The foregoing 13th-century precedents presage the few examples extant from the first half of the 14th century that bear more closely on the style of the present statuette.  Among ivories the prime early exemplar is the Virgin and Child of the left wing of the Salting Diptych (Victoria and Albert Museum, A.545-1910), not simply because this exceptional survival shares, with the Virgin and Child group in The Cloisters and the Grandisson ensemble in the British Museum, the pinnacle among English ivory carving after 1200, but also by default because of its extreme rarity.  Thought an important commission in Westminster ca. 1310-20, this carving has been repeatedly noted for parallels with the sculpture of Queen Eleanor’s Crosses and on the Westminster Abbey tombs of the 1290’s (Williamson Carvings, op. cit., no. 79, pp. 248-251).  In comparison with French examples of ivory Virgin and Child groups of the same period (e.g., Victoria and Albert Museum 7-1872, Champagne or Burgundy ca. 1300-20, Williamson Carvings, op. cit., no. 7) the Salting figure of the Virgin is more linearly vertical, her drapery more flat and regularly rendered, her head and torso more rectangular and embedded, with the figure of the Child, in cuboid spaces. 

 

In stone two examples of life-size sculpture from York Minster in the time of Archbishop William de Melton (1316-40) provide comparison to the present statuette.  One of these is the figure of St. Margaret (Yorkshire Museum 1980.51.3; Age of Chivalry, op. cit., pp. 422-3, cat. 516) on a supporting pillar of the cenotaph of St. William of York rebuilt in the easternmost nave of the Minster (see Brown, op. cit., pp. 93, 107, 123).  The other example is the Virgin and Child surmounting the arched doorway in the seventh bay of the north nave aisle of the Minster, now blocked but generally thought to have led through to the former Chapel of St. Mary and All Angels (“St. Sepulchre’s Chapel”) (Brown, op. cit., pp. 128-9).  Notwithstanding their different appearances, these sculptures have been placed within the same few years ca. 1330 of the building program in the nave of the Minster and have each been associated with a close tradition of sculptural style extending from the Virgin and Child on the doorway trumeau of the Chapter House and appearing in different venues in Yorkshire in the second quarter of the 14th century (see Dawton Papers, op. cit.).  The St. Margaret from St. William’s cenotaph, its verticality and slight sway only accentuated by the atypical soft drapery falling around the ankles, replicates the tight narrow volumes of the present statuette above their respective waistlines, while the Virgin and Child group over the doorway to St. Sepulchre’s Chapel recalls the present statuette in the contrast of flat, plain areas and the deep, long carving of the folds of the mid-length robe and the gown.

[Data rows]
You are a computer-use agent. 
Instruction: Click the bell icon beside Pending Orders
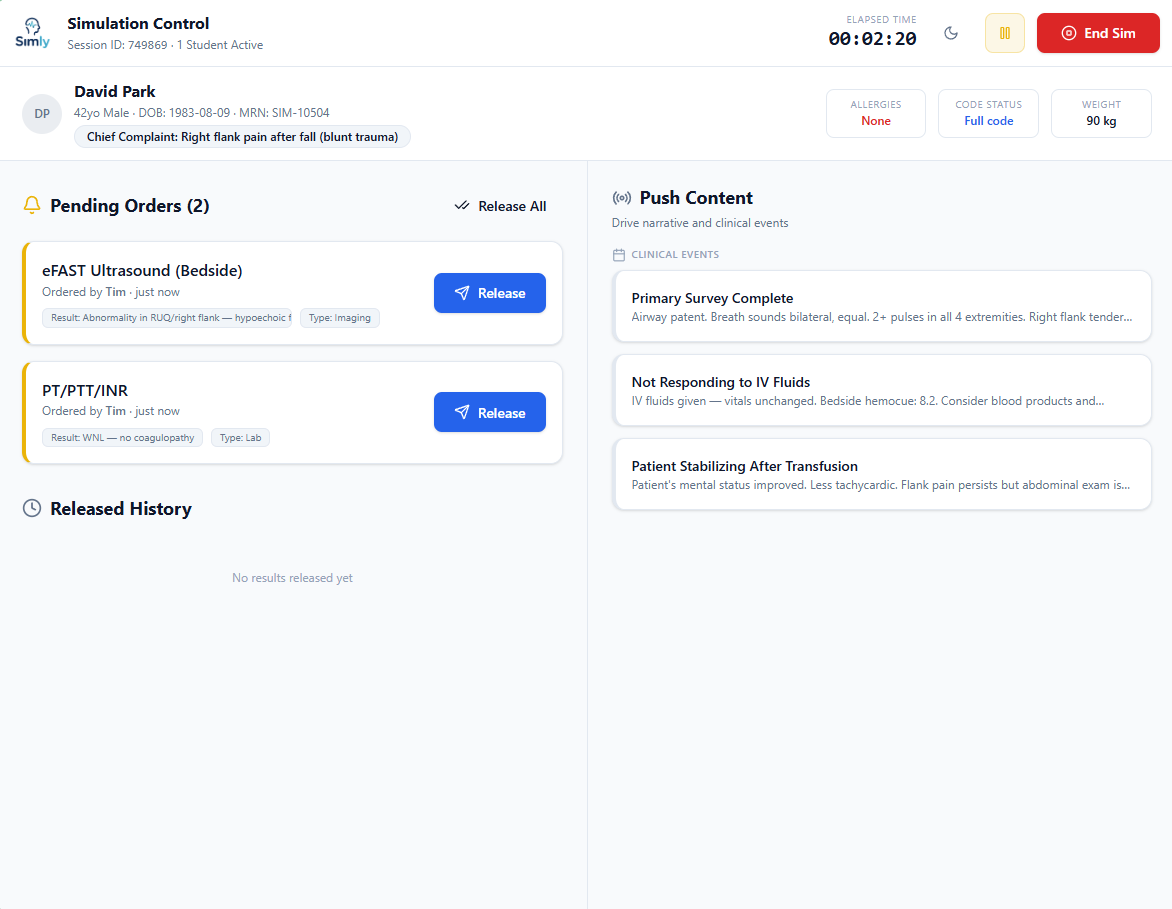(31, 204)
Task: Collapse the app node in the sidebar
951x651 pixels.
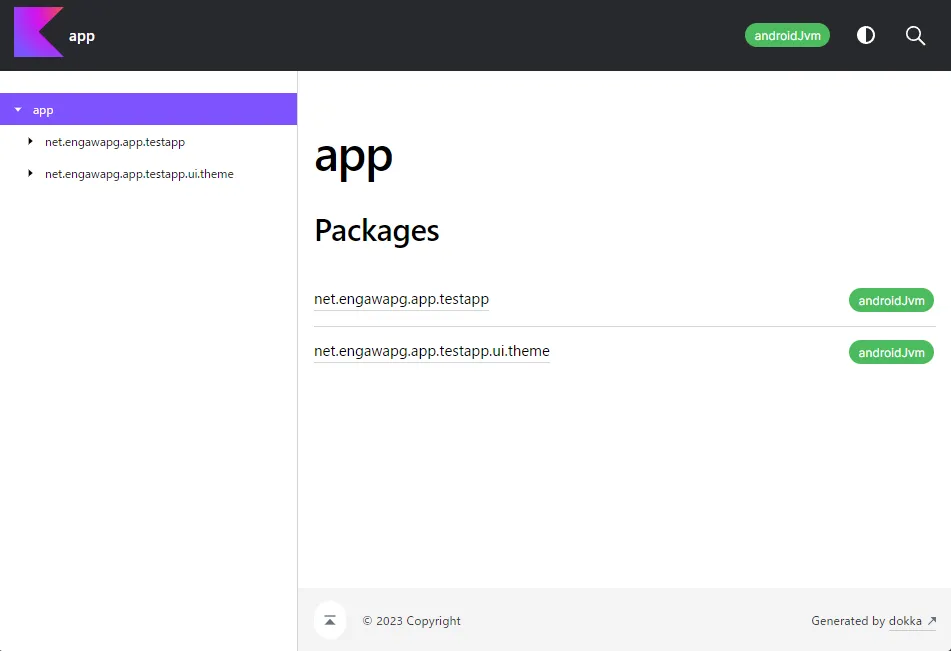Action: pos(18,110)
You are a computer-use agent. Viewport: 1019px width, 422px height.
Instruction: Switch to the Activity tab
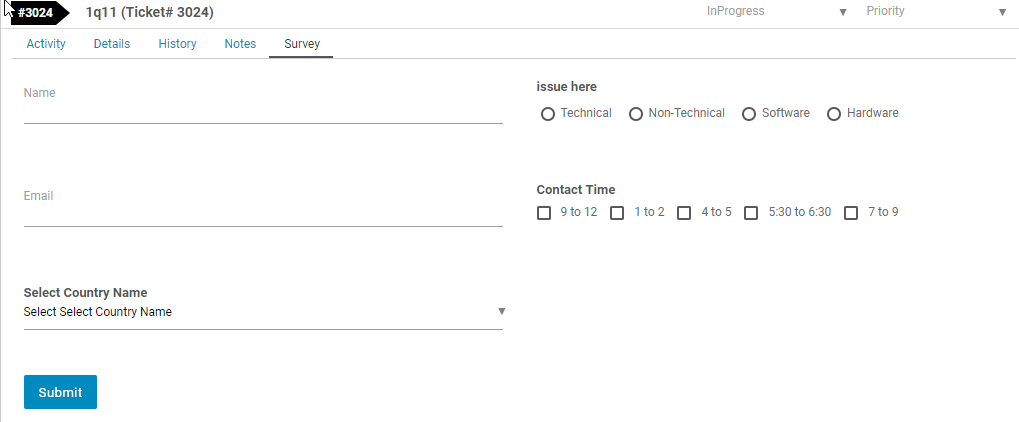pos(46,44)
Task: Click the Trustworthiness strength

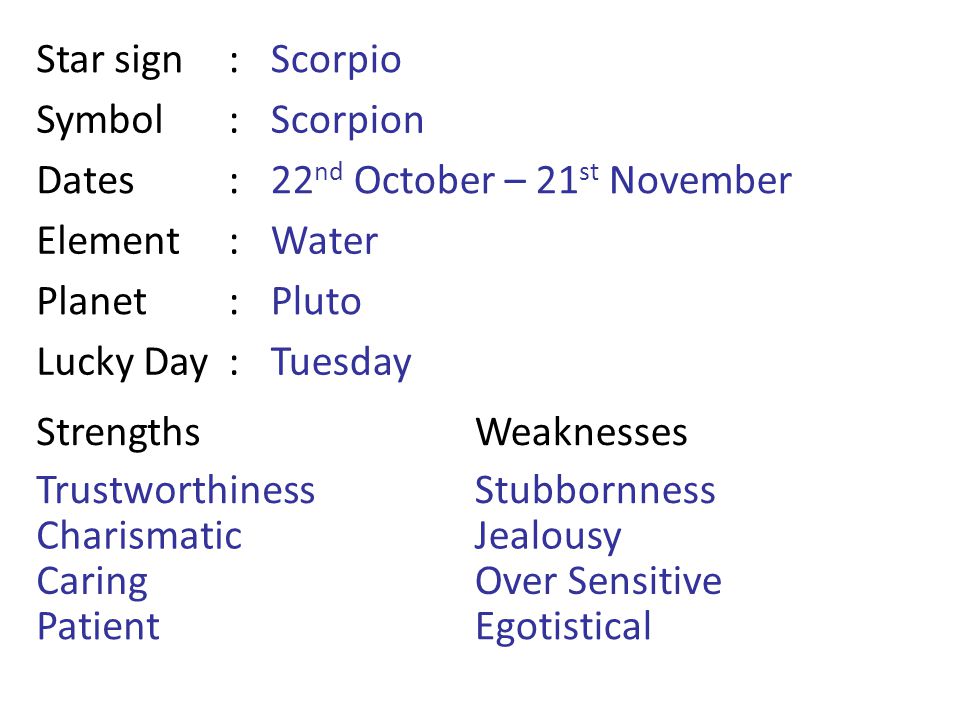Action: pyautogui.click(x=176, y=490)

[Written problem]
According to the sculpture passage, what does the figure of St. Margaret from York Minster stand on? Answer from the sculpture passage alone, not from the listing.

[Complete answer]
A supporting pillar of the cenotaph of St. William of York.